Zelo masih tidak mengeluarkan suara.

"ZELO! Uhuk.. uhuk.." Renzo terbatuk setelah memanggil Zelo dengan suara keras. Membuat Zelo menghela napas, menurunkan handphone, sembari mengubah posisi tubuhnya menjadi duduk.

"Manggilnya biasa aja, gak usah teriak-teriak. Jadi batuk 'kan lo!" Sahutnya ketus.

"Lo sih gak nyahut-nyahut," balas Renzo sebal.

"Gue males kalo lo bahas itu. Bahas yang lain aja bisa gak?!" Ujar Zelo dengan nada dingin. Ia benar-benar malas kalau Renzo sudah membahas Zalio, Zalio, Zalio terus. Tidak tahu kah kembarannya, kalau dirinya sedang kesal pada adiknya itu?

Jadi sekarang Zelo sedang tidak ingin membicarakan tentang Zalio dulu.

"Lo jawab dulu yang gue bilang tadi. Lo mau 'kan jaga Zalio?!

"Ze, please.."

"Tinggal jawab 'iya' aja, apa susahnya sih, Ze. Abis itu gue bakal diam dan gak bahas itu lagi. Gue juga ngantuk banget ini, mau tidur. Tapi kalo lo belum jawab gue gak bakal bisa tidur."

Zelo masih tidak menjawab dan malah bersuara dalam hati.

Kalo gitu ya malah bagus, mending gue gak jawab, biar lo gak bisa tidur. Walaupun gue gak suka yang lo bahas itu selalu Zalio. Tapi gak pa-pa. Gue mending denger suara bawel lo daripada liat lo tidur terus, Ren.

"Ze, btw mama kok lama, ya?
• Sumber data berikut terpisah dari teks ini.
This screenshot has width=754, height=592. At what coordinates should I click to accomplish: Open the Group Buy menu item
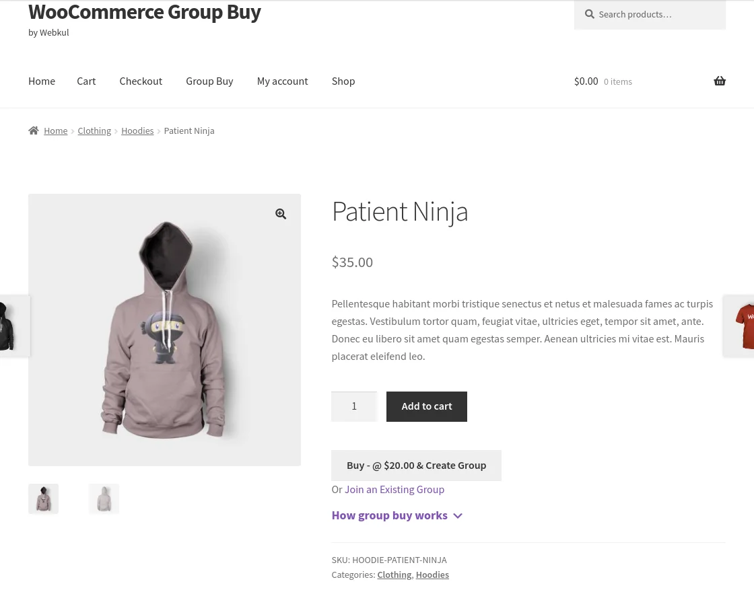209,81
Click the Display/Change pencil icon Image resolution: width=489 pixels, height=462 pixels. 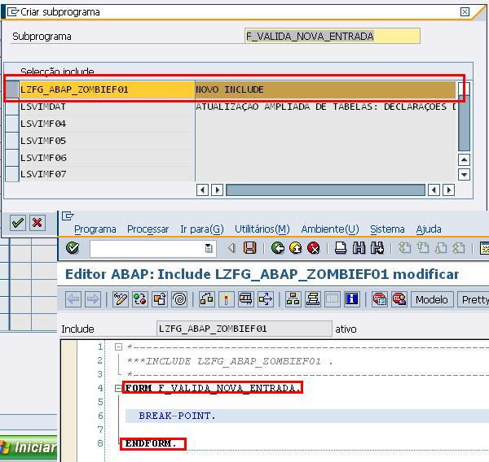[x=121, y=299]
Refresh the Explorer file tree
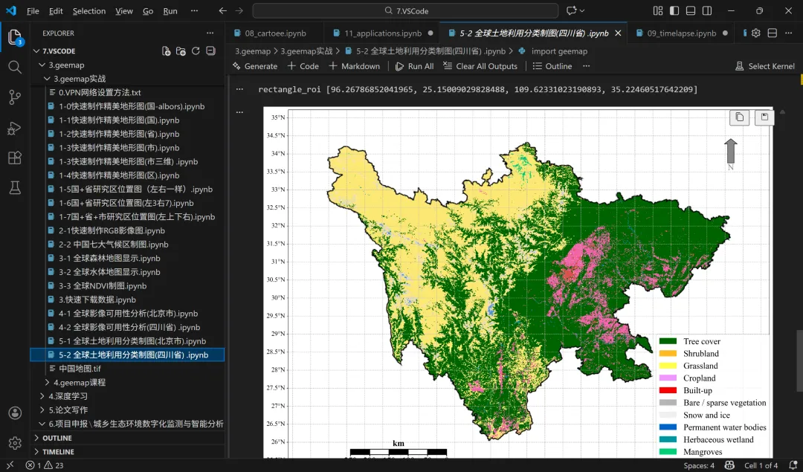This screenshot has width=803, height=472. (x=196, y=51)
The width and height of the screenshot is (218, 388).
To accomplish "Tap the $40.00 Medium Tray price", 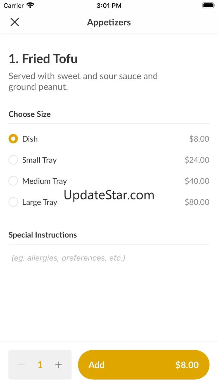I will [197, 181].
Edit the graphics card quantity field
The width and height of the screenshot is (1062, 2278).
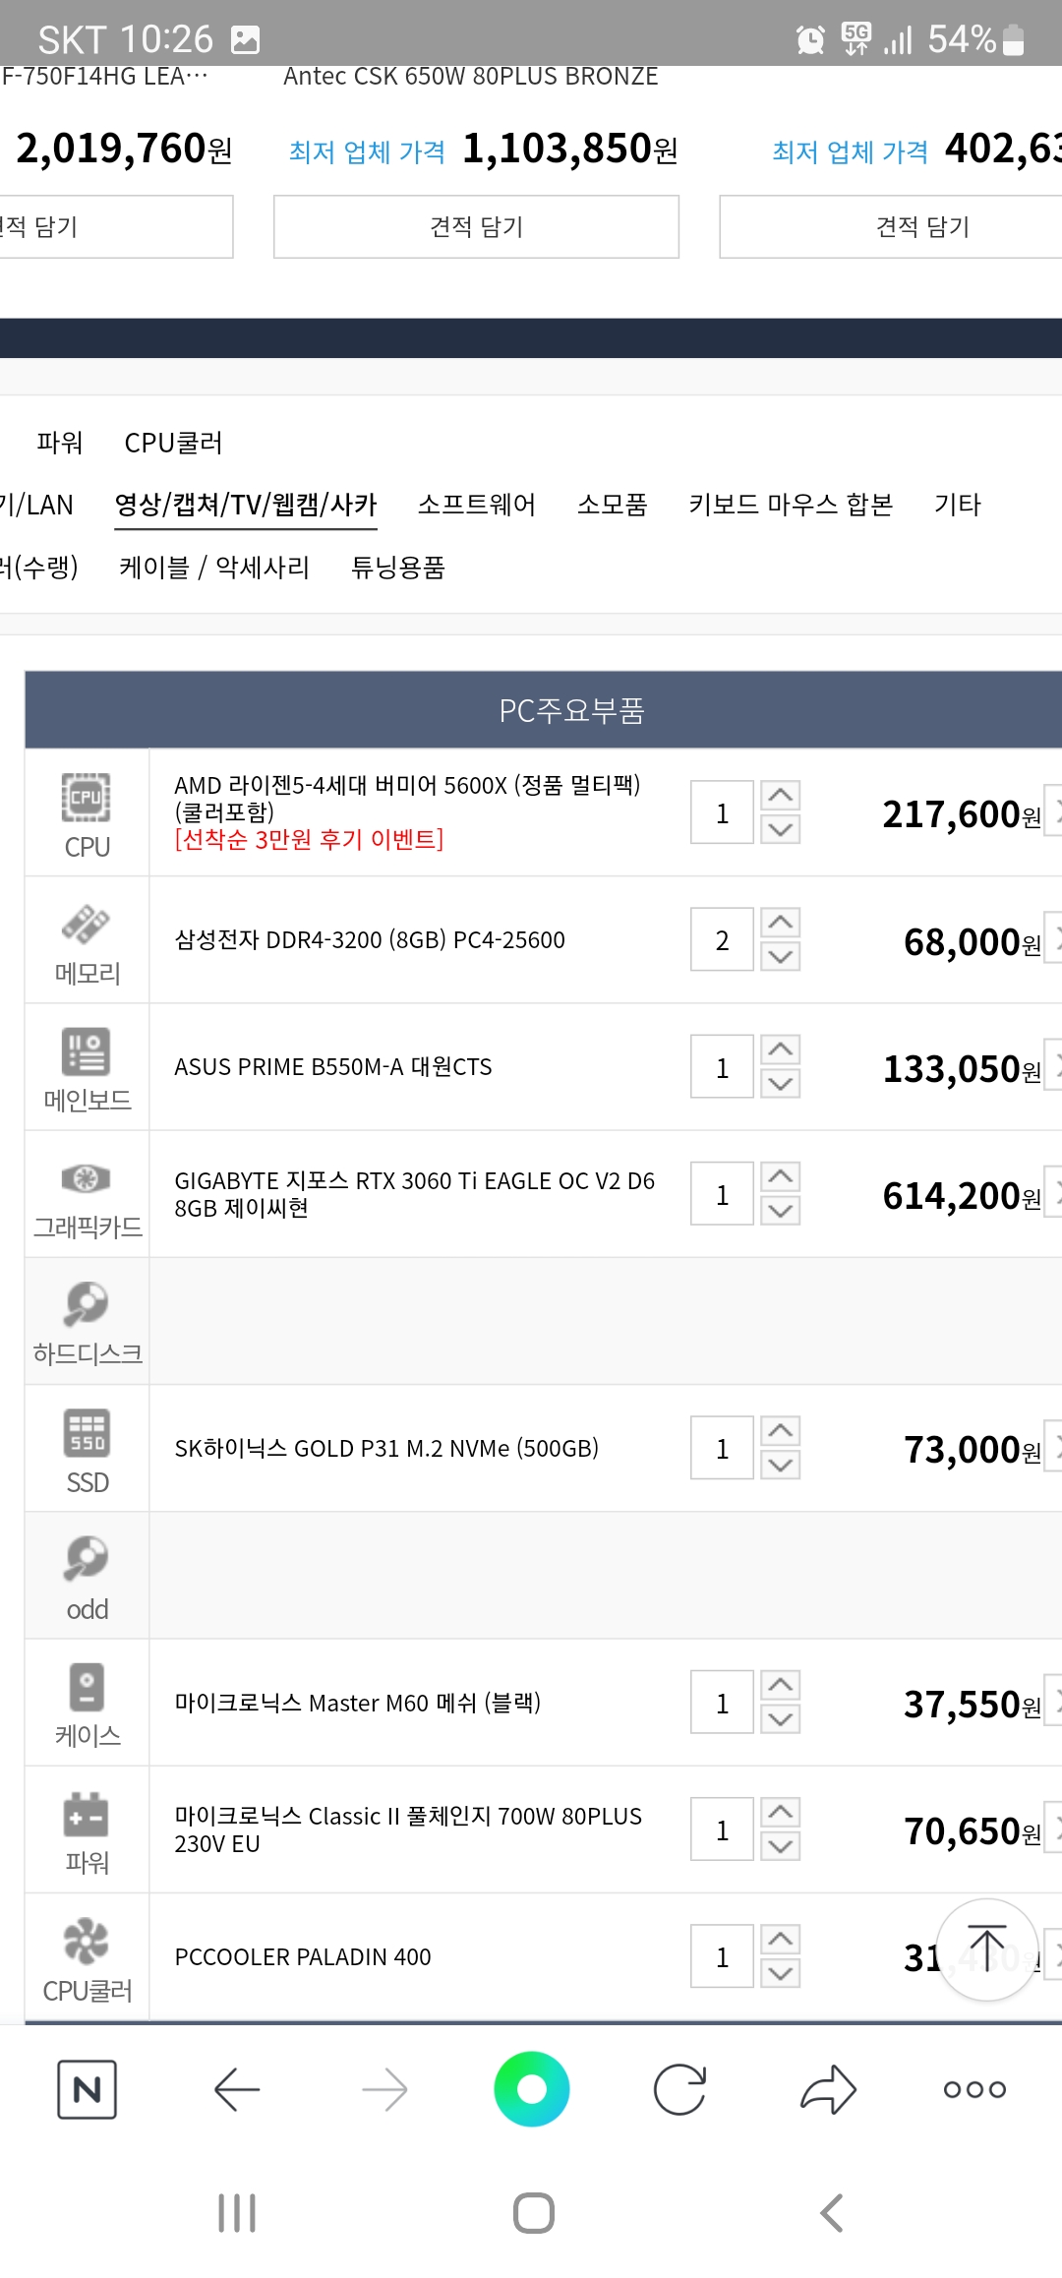[x=722, y=1194]
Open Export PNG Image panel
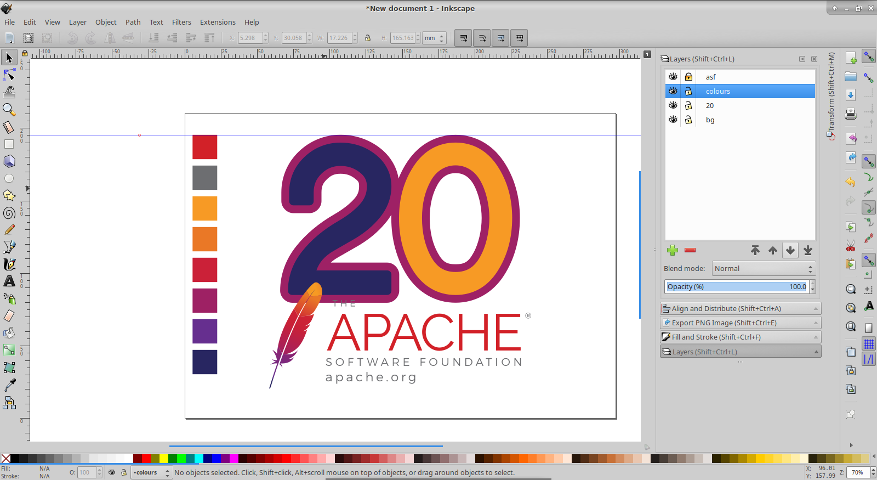 740,323
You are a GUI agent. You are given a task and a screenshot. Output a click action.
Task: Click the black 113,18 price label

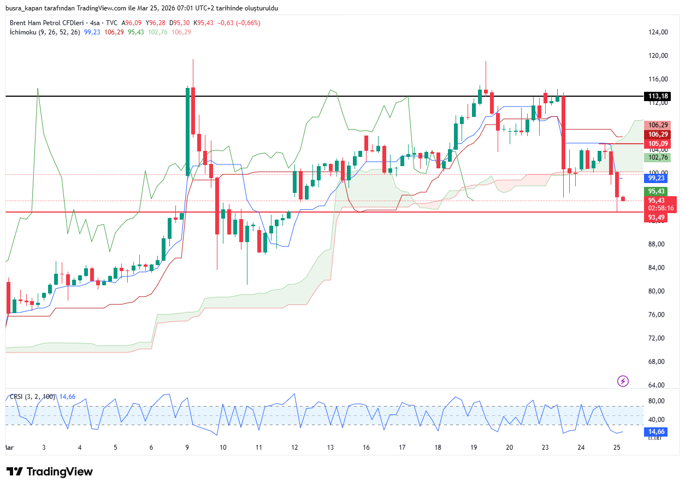(658, 96)
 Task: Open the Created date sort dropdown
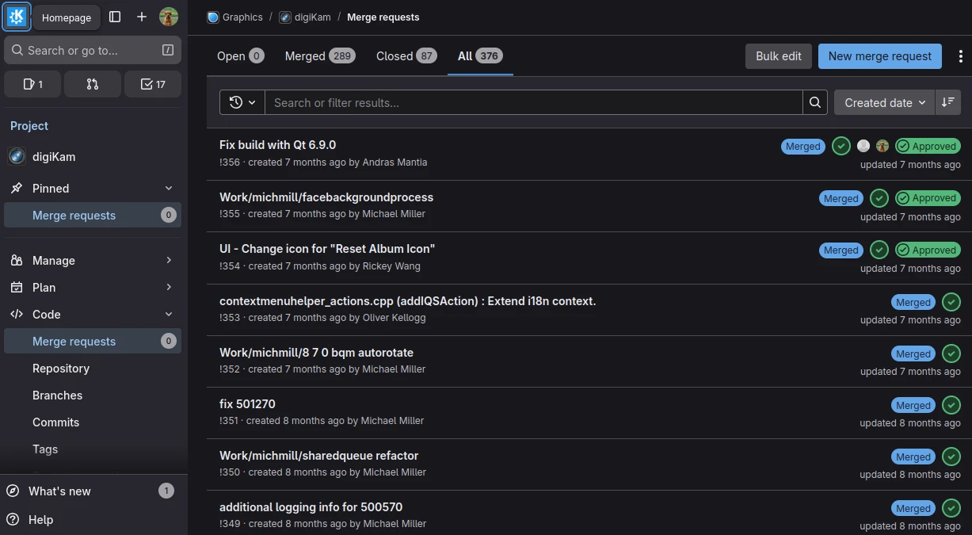[882, 101]
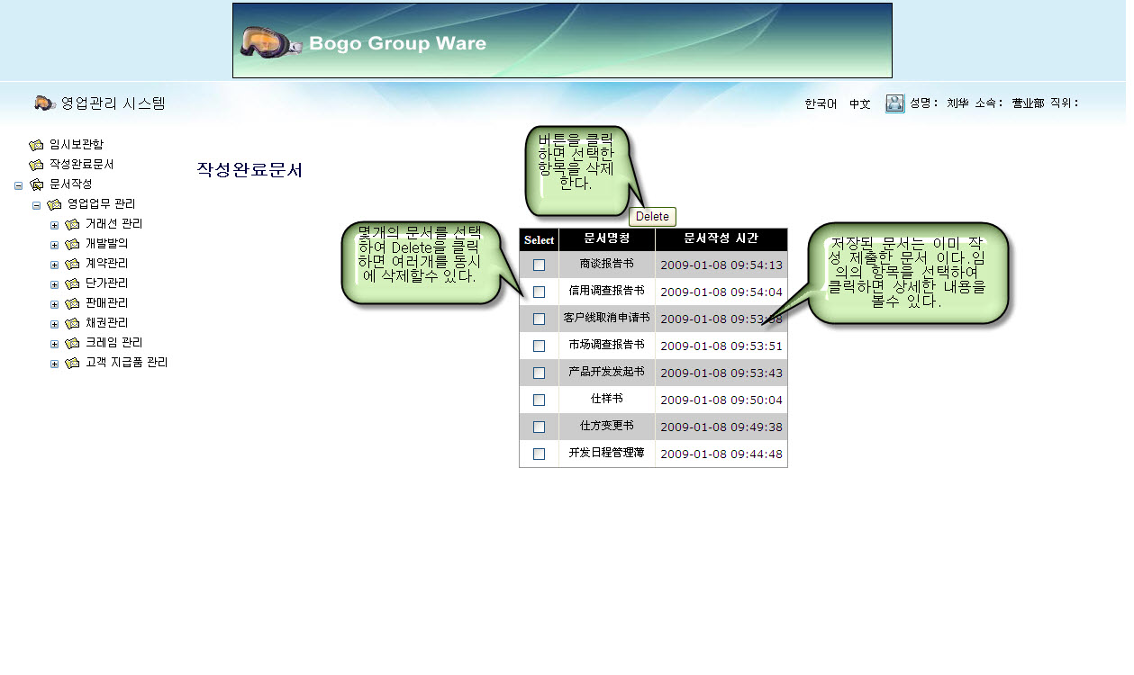Click the folder icon next to 거래선 관리
The height and width of the screenshot is (675, 1134).
point(72,225)
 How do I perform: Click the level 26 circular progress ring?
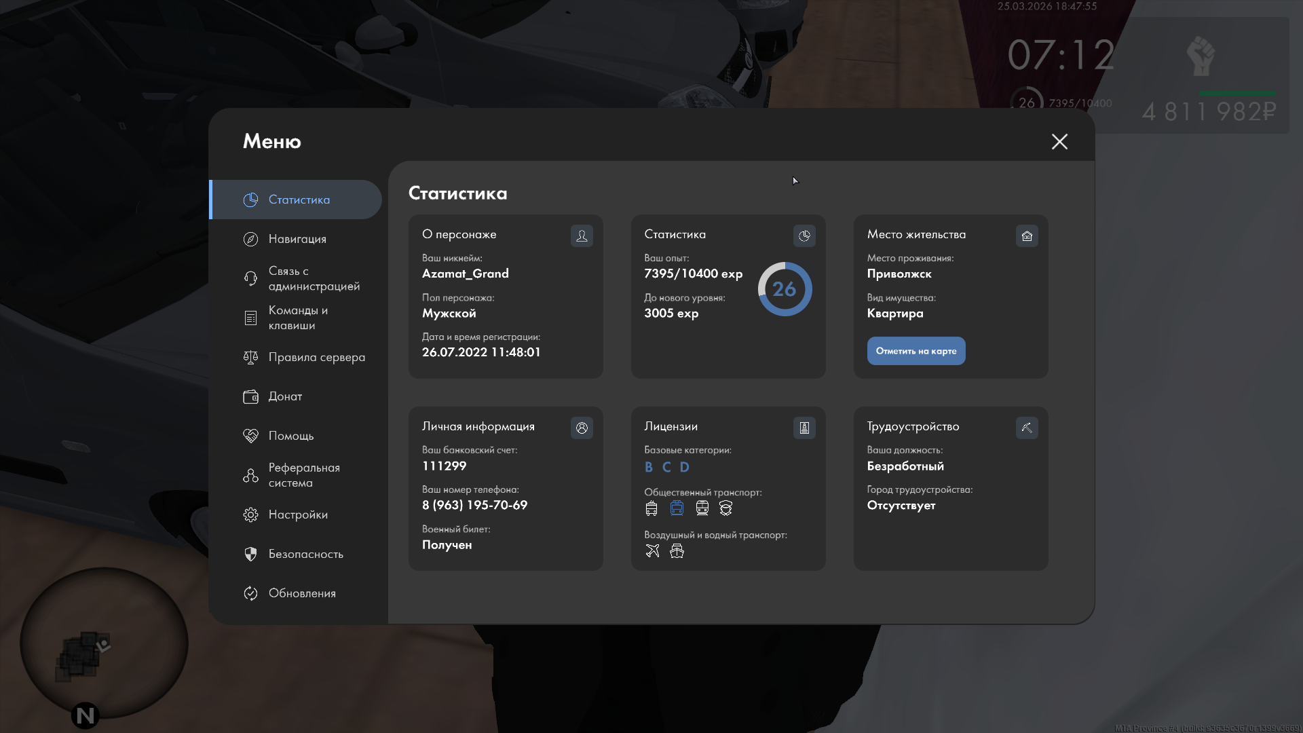point(785,289)
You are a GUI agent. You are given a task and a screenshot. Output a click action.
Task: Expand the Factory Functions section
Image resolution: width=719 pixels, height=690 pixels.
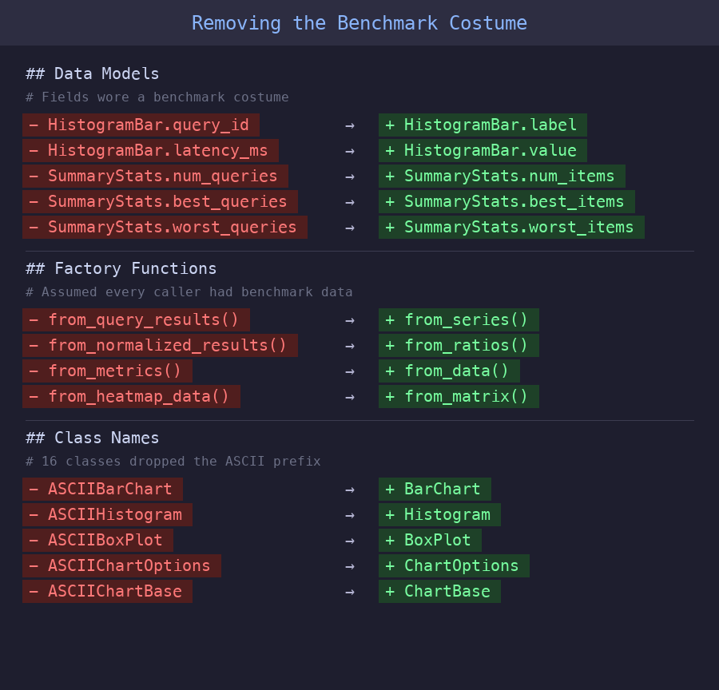click(x=118, y=268)
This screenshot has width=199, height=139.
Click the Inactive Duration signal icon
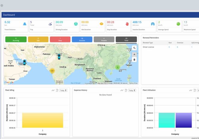(153, 24)
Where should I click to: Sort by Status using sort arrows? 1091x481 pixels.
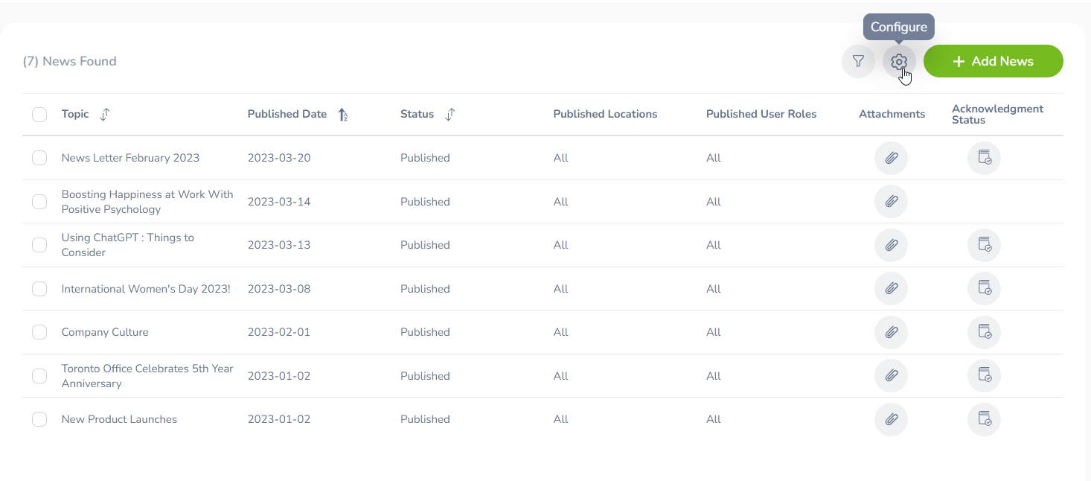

Kira-kira dokter bicarain apa ke mama? Kenapa gak ngomong disini aja sih, biar gue sama lo denger juga. Jangan-jangan tuh dokter mau nikung!" Karena tidak mendapat respon dari sang kembaran, Renzo akhirnya beralih pembahasan. Ia teringat sang mama yang belum juga kembali sejak sejam yang lalu dokter mengajak ke ruangannya karena ada yang ingin dibicarakan.

"Ngaco! Dokter Burhan hampir seumuran Grandpa, yakali nikung. Lo ganti pembahasan tapi pembahasan lo malah ngaco! Dokter Burhan itu mau ngejelasin tentang kondisi lo ke mama. Bukan mau aneh-aneh!" Zelo akhirnya mau menyahut lagi, walau masih dengan nada ketus. Namun itu cukup membuat Renzo sekilas mengembangkan senyum.

"Lagian kenapa gak nyempein disini aja, biar gue juga denger sekalian. Kenapa pake di ruang dokter sana ngomongnya, kan aneh?!"

"Dokter pasti punya alasan sendiri kenapa gak mau ngomong langsung disini, Ren. Udahlah lo gak usah permasalahin itu. Nanti kita 'kan bisa nanya ke mama apa aja yang dokter bicarain."